= Ana Cardoso (enslaved woman) =

Costa Rican woman (c. 1650 – c. 1715)

Ana Cardoso Calvo (c.1650 - c.1715) was an enslaved mother, whose life and eventual freedom is seen to exemplify the experiences of enslaved Costa Rican women in the seventeenth and eighteenth centuries. Her descendants include former presidents, such as Oscar Arias Sanchez, as well as the writer Carlos Luis Fallas Sibaja.

== Biography ==
Born c.1650 in Cartago, Costa Rica, Cardoso's mother was an enslaved woman owned by Ana Pereira Cardoso. At around twenty years old Cardoso was purchased for 300 pesos by Spanish colonisers Tomás Calvo and his wife, Eugenia de Abarca. Their son, Miguel Calvo, began a sexual relationship with Cardoso, and over the following twenty years she had at least five children with him. Technically these children were owned by their grandmother, Eugenia.

In 1687, Eugenia sold her grandson Francisco to his father Miguel; Miguel freed him the same day. Four years later, in 1691, Eugenia sold her grand-daughters Maria (born 1682) and Feliciana (born 1685) to their father, who, again, promptly freed them. In colonial Costa Rica, children and women were more likely to be manumitted than adult men.

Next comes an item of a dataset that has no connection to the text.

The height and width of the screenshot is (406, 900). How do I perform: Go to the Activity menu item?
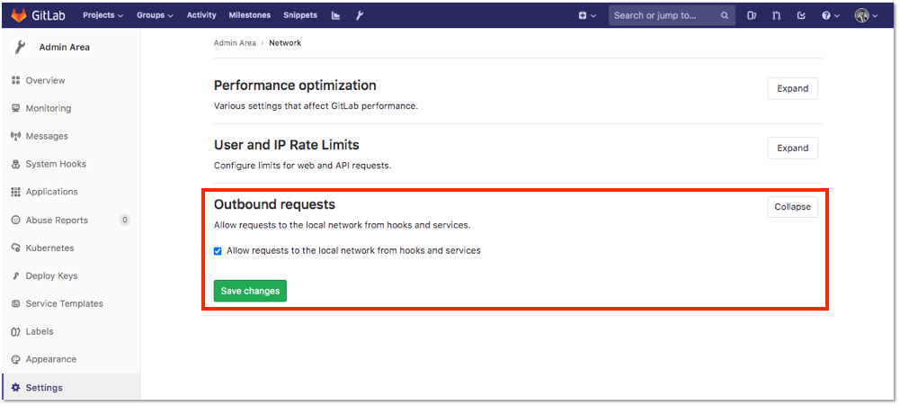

Cardoso was 'freed' in 1689 by Eugenia, however she was obliged to remain in service until the older woman's death. This came in 1692. Two further children were born free in 1691 and 1694. In 1715, Miguel created his will, leaving Cardoso goods from his house up to the value of 200 pesos. It also recognised his children as heirs, and bequeathed other enslaved people to them.

== Legacy ==
Cardoso's life is seen by Russell Lohse to exemplify that of enslaved women from this period. In the same way Quince Duncan and Carlos Meléndez Chaverri, refer to the change in circumstance of her life as one that was common, but often unrecorded, and a significant contributor to the development of Costa Rican society.

Many of her descendants include former Presidents of Costa Rica, such as Oscar Arias Sanchez. Another was the writer Carlos Luis Fallas Sibaja.